Funded by the Transient Occupant Taxes (TOT) collected from the unincorporated areas of the county, the County Community Enhancement Program provides about $2.5 million countywide to applicants showing need in areas from the arts, to education to local economic development. The sum is divided evenly among supervisors, who have usually awarded funds at their discretion, however, Roberts has called upon representatives from the five cities in his district to get involved by appointing community members to serve on a committee that will collaborate with him on the process. He is the only supervisor to implement this method.
The Solana Beach City Council on March 13 voted unanimously to nominate resident Gerri Retman-Opper to serve on the committee (while also voting to devise a protocol for dealing with requests for mayoral appointments). Roberts said Escondido nominated Cynthia Weir to serve on the committee. The mayors of Del Mar and Encinitas, as well as four San Diego City Councilmembers representing areas in District 3, will also be making appointments, and Roberts said the committee will have seven or eight members.
“We want it to be a balanced group but we’re also trying to shoot for an odd number,” said Roberts, referring to an effort to prevent tied votes. The committee will be expected to watch the grant applicants’ presentations to the board on June 10 and 11, and on June 17 they will meet with Roberts to examine applications and make recommendations.

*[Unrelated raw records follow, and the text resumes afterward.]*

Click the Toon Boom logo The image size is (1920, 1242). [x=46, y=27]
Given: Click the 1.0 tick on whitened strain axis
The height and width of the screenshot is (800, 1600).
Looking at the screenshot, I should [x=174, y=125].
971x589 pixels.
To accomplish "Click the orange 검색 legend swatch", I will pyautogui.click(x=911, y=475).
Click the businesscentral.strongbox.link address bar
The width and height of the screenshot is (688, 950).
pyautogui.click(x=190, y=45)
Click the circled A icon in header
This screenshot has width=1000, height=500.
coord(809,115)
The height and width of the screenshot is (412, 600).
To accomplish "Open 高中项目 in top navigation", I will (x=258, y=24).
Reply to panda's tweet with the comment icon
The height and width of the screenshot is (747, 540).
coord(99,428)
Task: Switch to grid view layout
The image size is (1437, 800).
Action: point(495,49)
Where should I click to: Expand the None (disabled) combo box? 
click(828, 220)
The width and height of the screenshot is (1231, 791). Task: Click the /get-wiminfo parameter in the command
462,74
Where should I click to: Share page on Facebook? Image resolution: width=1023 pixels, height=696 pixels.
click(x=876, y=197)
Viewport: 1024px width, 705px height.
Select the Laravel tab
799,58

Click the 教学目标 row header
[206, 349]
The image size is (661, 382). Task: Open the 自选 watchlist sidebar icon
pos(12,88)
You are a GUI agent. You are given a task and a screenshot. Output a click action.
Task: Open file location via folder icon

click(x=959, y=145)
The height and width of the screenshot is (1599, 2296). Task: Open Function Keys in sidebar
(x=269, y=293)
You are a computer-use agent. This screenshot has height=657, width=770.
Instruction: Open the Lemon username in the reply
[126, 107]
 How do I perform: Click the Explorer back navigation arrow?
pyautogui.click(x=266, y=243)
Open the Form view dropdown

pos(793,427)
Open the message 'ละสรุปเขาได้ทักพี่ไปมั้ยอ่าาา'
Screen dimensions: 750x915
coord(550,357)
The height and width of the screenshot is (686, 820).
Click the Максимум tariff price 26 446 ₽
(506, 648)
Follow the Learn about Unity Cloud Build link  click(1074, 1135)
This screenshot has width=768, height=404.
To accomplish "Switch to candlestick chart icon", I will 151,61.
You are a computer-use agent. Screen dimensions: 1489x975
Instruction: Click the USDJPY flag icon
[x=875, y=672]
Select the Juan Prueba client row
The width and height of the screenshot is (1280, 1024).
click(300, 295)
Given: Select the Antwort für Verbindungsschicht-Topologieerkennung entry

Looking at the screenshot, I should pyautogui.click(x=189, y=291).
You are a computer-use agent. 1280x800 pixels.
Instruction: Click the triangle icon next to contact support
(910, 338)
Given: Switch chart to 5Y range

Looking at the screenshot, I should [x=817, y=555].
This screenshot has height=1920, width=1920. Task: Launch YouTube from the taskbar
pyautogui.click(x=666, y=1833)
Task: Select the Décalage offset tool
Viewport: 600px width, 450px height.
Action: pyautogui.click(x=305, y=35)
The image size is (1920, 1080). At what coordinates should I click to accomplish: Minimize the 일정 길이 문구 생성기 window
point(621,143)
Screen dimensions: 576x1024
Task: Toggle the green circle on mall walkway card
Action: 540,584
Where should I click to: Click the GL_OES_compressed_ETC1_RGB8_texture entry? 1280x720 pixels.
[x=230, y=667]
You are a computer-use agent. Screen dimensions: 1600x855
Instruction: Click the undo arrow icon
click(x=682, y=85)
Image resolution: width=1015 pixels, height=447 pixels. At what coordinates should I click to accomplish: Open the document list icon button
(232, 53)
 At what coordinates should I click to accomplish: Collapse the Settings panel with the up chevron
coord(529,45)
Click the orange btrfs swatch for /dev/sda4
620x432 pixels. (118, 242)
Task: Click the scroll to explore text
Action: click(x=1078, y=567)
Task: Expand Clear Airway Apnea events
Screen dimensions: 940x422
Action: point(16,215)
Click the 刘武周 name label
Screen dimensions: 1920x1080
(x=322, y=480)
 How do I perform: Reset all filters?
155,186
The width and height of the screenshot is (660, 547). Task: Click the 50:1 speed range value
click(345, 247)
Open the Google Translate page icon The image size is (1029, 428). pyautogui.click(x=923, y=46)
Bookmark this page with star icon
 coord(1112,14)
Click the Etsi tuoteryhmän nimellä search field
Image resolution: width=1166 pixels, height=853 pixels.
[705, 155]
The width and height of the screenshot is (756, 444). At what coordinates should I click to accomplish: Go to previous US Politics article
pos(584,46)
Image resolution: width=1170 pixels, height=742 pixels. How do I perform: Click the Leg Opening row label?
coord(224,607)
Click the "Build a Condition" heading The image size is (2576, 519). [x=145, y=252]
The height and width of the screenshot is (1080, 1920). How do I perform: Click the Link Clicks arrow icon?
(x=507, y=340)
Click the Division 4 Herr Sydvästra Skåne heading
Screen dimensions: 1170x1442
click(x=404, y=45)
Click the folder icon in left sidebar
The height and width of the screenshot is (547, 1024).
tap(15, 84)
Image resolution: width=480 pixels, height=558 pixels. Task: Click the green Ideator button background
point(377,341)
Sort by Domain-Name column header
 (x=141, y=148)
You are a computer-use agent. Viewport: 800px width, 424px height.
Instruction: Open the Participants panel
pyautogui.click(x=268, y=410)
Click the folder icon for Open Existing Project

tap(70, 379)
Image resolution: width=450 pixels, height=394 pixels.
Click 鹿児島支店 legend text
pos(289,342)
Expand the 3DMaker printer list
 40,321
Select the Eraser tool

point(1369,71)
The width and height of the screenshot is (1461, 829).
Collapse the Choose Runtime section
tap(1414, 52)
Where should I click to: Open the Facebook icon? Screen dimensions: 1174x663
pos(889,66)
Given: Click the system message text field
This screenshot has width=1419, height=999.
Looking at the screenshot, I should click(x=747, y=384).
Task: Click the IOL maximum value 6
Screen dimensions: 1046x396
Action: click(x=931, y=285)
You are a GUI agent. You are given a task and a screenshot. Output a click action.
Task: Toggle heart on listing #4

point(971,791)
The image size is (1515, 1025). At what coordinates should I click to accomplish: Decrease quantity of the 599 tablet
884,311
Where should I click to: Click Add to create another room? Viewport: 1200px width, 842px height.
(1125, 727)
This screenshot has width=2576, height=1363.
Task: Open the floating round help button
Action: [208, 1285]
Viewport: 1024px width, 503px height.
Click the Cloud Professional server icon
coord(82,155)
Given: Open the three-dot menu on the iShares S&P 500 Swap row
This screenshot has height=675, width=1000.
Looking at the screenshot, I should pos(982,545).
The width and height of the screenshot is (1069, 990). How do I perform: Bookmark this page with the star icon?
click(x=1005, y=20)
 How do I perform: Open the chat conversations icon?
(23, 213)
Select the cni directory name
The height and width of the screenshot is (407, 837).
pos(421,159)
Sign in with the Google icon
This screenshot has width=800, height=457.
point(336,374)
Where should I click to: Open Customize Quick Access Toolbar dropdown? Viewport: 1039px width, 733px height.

“When I was on the Solana Beach City Council, I used to come in with my city grant recommendations and then when we sat down as a council I got to see other points of view,” said Roberts, adding that the collaboration was not only a good influence on his decisions, but also strengthened the integrity of the council’s final decisions. “I thought this was one way we could strengthen [the Community Enhancement Program] and make it more transparent, so people can see that a lot of thought goes into it.”
The program in years past has supported such applicants as the Solana Beach Summer Concert Series, local chambers of commerce and social service groups like the Community Resource Center.
Roberts has also put forth another initiative as he hopes to make the office of the supervisor more visible and accessible in communities. Kicking off on March 15, Roberts started a satellite office that will be open at the Del Mar Community Center, located at 225 9th St., on the third Friday of every month from 3 to 5 p.m.